We met through mutual friends in the CB
radio craze that swept the country in the late '70's and early '80's. We were married in 1980, after a few years bought a house, had the
kids, and started to settle down. We decided to attend Calvary Chapel
together, and managed to stay there for about three years. Then we
developed some theological issues and started searching other churches
to see if they had what we were looking for. We went to a Wesleyan church
for a while and were asked to be its youth directors, which we did for about six
months. In 1987 we moved to Grand Junction and have been reasonably
happy here. We have our own business
repairing and refinishing wood furniture.
We didn't seek out a shepherd's position although we were asked
to be candidates for assistant once and I was an elder at a Bible
Church a few years ago.
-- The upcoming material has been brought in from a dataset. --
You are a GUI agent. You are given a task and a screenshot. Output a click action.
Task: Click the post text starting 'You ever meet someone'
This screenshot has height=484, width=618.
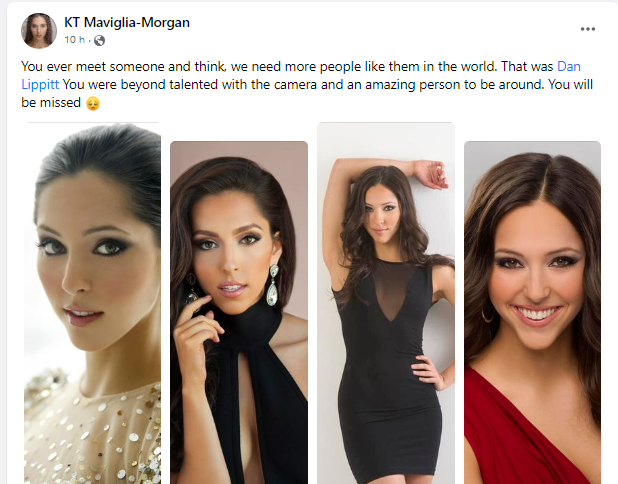307,85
I had always felt there was
something missing in standard Protestant doctrine and practice, and
we could not sell out and become mere cheerleaders, which is what it
seemed most pastors were doing. I used to tell Susan that in all
my studies there seemed to be something missing, because the people in the Bible
knew God in a way that I couldn't fathom or duplicate.
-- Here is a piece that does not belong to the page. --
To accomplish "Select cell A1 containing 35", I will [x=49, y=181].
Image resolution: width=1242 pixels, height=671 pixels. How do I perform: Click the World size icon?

In Grand Junction we attended a Community church,
Calvary Chapel, and visited an Assemblies church, a Vineyard
church, and for about five or six years we were members
of a Bible Church. Bruce was an elder there for a while, but
he had to resign because of doctrinal differences - he wanted to teach
the Bible and they didn't. Very strange for a church that calls itself
Valley Bible Church.
You see, we had found what we thought
was missing in all those different churches we attended - a big chunk of the Word
of God, called by some the 'Old Testament.' We wanted to share this
discovery with our 'church' family at the time, and for five years we tried to help
our family there understand the Torah (the word
means 'instructions'), with very little success. We really loved the
people at Valley Bible Church and wanted to share the freedom and spiritual growth we
found with them, which we know that they (and others) are also looking
for, but they would have none of it.
After having completed our Church-traditional "freezing
out" period we are gone from there. Now we are in the
process of starting a Whole Bible community, and prospects are good for
getting it established. Let us know if you want more
information.
We think there is a need for a better group
dynamic than what the churches have become, and this dynamic needs to be
based on the whole Word of God, including Torah. Torah is not the big scary
monster that some in the organized church have made it out to be. It
is not a method for salvation, but a lifestyle for after salvation.
Most of it is followed by many people anyway - what's missing are the
elements of obedience and commitment.